PROBLEM SET
• a. From the article on the FDA counterfeiting report below, list every category of suspect named in the OCI cases, each with its stated percentage.
• b. Extend the article on the FDA report about medicine counterfeiting and diversion, picking up after its final sentence.

FDA/OCI badgeA new report form the US Food and Drug Administration (FDA) has analysed historical cases of medicine counterfeiting and diversion to gain a better understanding of the methods used by criminals and help prevent incidents in future.

The report - available here - provides a snapshot of the illegal medicines trade in the USA rather than a comprehensive analysis, but nevertheless found various trends of note.

For example, solid oral dosage forms such as tablets or capsules were the most likely to be targeted by counterfeiters or diverters, while the suspects identified in cases brought by the FDA's Office of Criminal Investigations (OCI) were most commonly wholesalers (27 per cent) and pharmacists (13 per cent), followed by doctors (9 per cent), sales reps (5 per cent) and other pharmacy workers (4 per cent).

The document takes one example of counterfeiting and two diversion schemes as model systems to extract initial impressions on the illegal medicines trade, based on OCI cases investigated over a five-year period between 2003 and 2008.  That sample included 188 different suspects and over 1200 different drug products, which represented about 50 per cent of the total OCI judicial cases over the timeframe.

The counterfeiting case study laid out in the report involved pharmacist James George, who was convicted in 2006 of receiving counterfeit versions of two erectile dysfunction drugs - Pfizer's Viagra (sildenafil) and Eli Lilly's Cialis (tadalafil) - from Chinese sources. George paid 30-35 cents for the tablets, compared to the average wholesale price for genuine Cialis of $9.55 and $13.55 for Viagra. A diagram of the case is given below:

FDA counterfeiting example

The document also describes two diversion schemes, one involving a wholesale distributor and another involving a pharmacist, in which legitimate product was taken out of the proper supply chain channels, raising the risk that patients be exposed to degraded, expired or otherwise deficient products.

DATA EXCERPT

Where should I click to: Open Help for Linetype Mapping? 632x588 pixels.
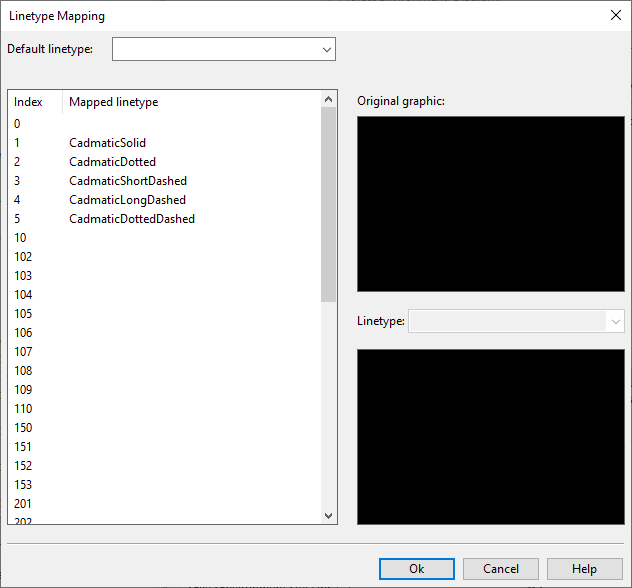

RESULTS OF THE EXERCISE
• a. Wholesalers (27 per cent), pharmacists (13 per cent), doctors (9 per cent), sales reps (5 per cent), other pharmacy workers (4 per cent)

• b.
The wholesaler diversion described often involved drugs which had been purchased or stolen from patients and/or stolen from manufacturers and then sold to drug wholesalers, who in turn, sold the drugs on to pharmacies. The drugs - which were typically high-value medicines such as HIV therapies - were then sold and dispensed to end-user patients.

The pharmacist diversion case involved taking samples of medicines supplied by pharmaceutical company sales representatives, breaking open the packages and fraudulently selling the drug on to patients at the retail price.

The FDA stresses in the document that the sample cannot be extrapolated to give any sense of national trends. Nevertheless, the report found that the top five drugs in order were Lilly's schizophrenia treatment Zyprexa (olanzapine); Viagra; Pfizer's blockbuster cholesterol medication Lipitor (atorvastatin) and antidepressant Zoloft (sertraline) and another anti-schizophrenia medicine, Johnson & Johnson's Risperdal (risperidone).

"For FDA to carry out its public health mission, it is important that the agency find ways to improve the security of the drug supply chain for US consumers," notes the report.

The information gleaned from the OCI review will help the agency describe potential threats to drug quality and integrity, identify vulnerabilities in the supply chain to diversion and counterfeiting and work out which types of drugs tend to be targeted by criminals.